The inherent injustice of denying a class of persons such a basic right as that of the vote seems so obvious to us now, but it took the suffragists more than 70 years to persuade their countrymen to pass and ratify the 19th Amendment in 1920. Our foremothers believed that society would be greatly improved when women were active participants in its management, because the "maternal thinking" of women would demand a more humane, compassionate culture.

So it was with an exquisite sense of irony that I watched pro-abortion feminists dress up like suffragists to commemorate the anniversary of the 19th Amendment. Susan B. Anthony and her supporters would have been appalled that so many modern feminists consider abortion, not the vote, to be the cornerstone of women's equality.

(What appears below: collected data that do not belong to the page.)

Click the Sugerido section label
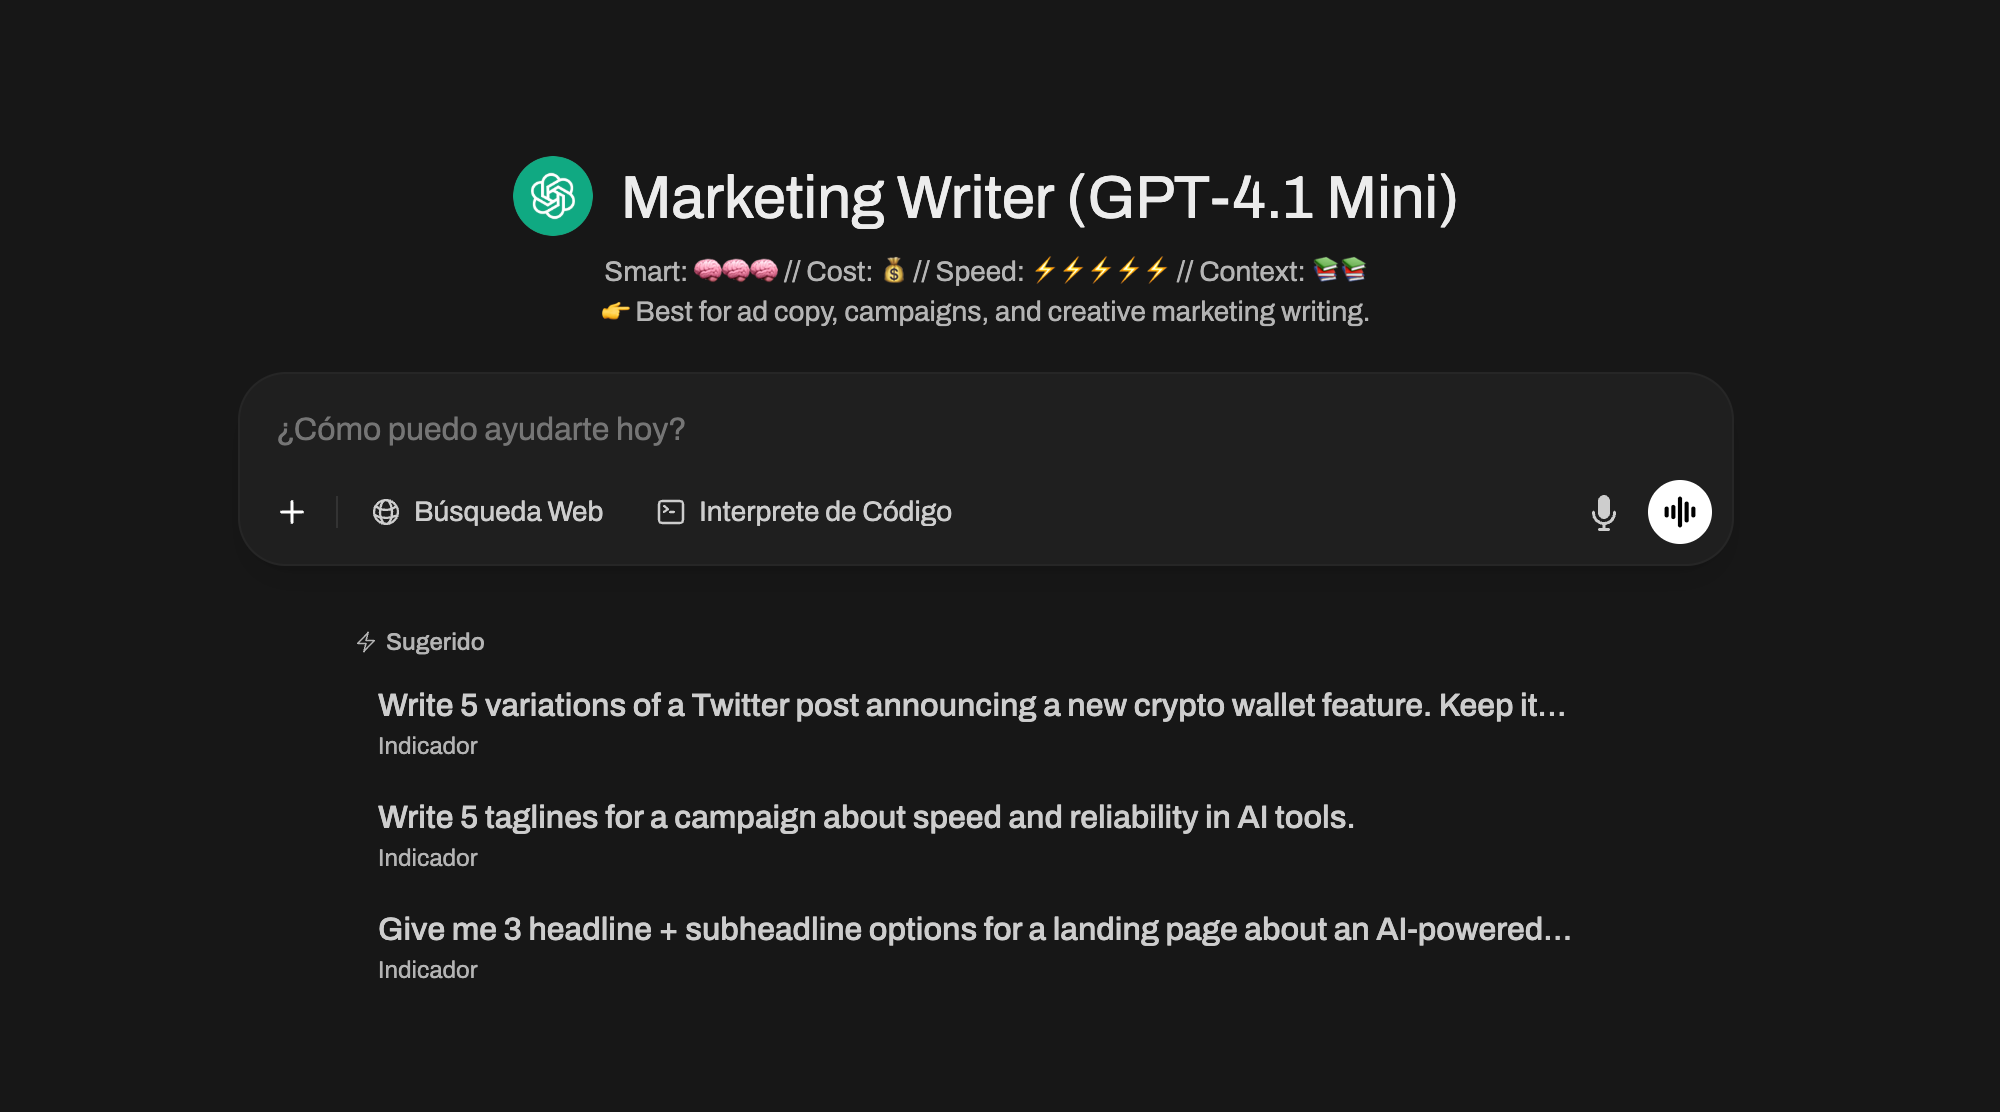 (x=435, y=642)
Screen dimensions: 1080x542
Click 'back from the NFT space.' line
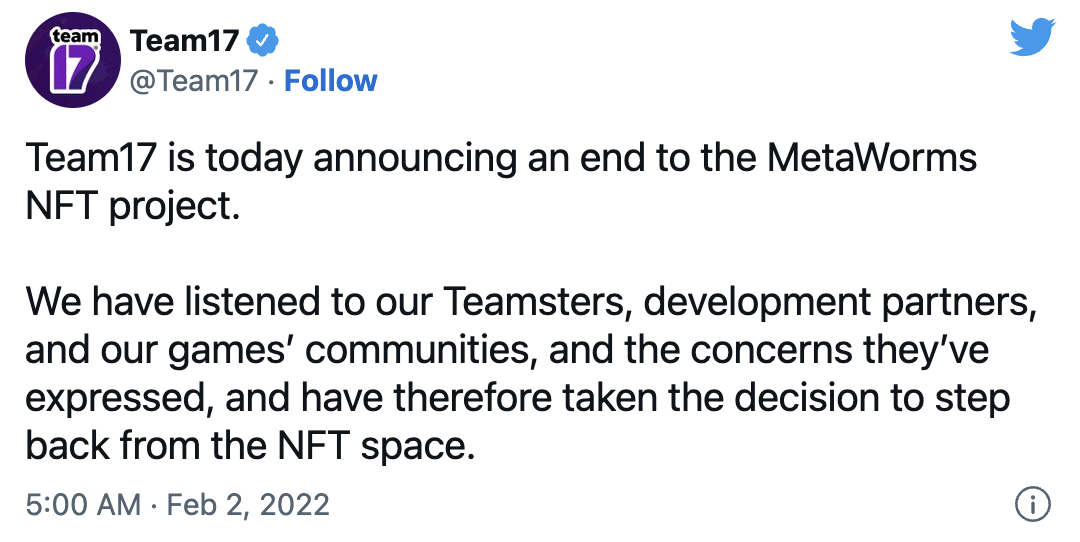click(x=251, y=447)
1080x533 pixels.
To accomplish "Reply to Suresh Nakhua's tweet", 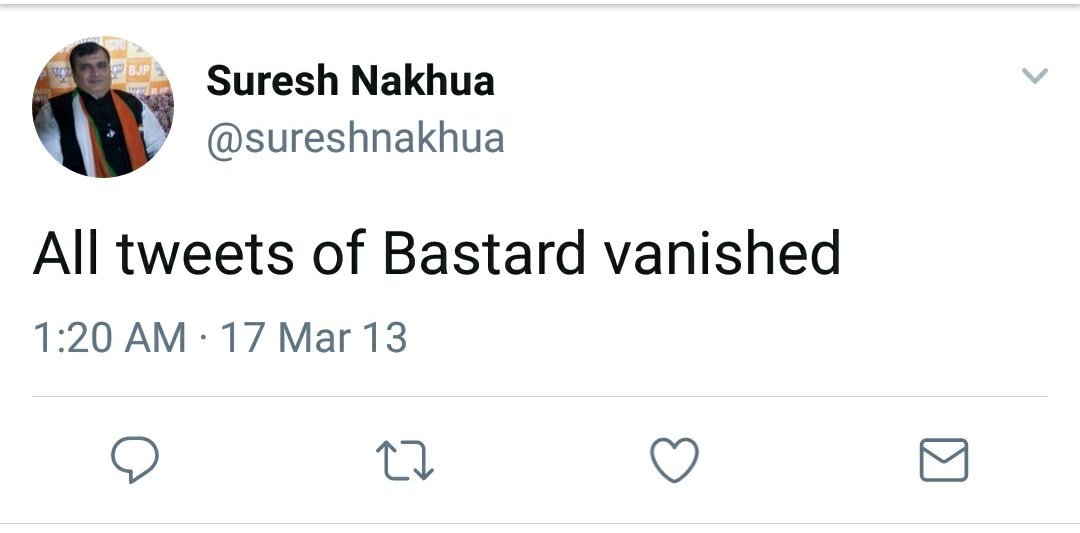I will (134, 460).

The women who struggled so tenaciously to secure the rights of women were also steadfast in their defense of the rights of all human beings, including the unborn. They realized that all human rights are inextricably entwined, and that rights can survive only in an atmosphere of responsibility. They considered the practice of abortion to be a paradigm of society's failure to recognize both the rights of children and the responsibilities of adults. It is tragic that modern pro-abortion feminists have forgotten and ignored their foremothers' brilliant analysis of this issue.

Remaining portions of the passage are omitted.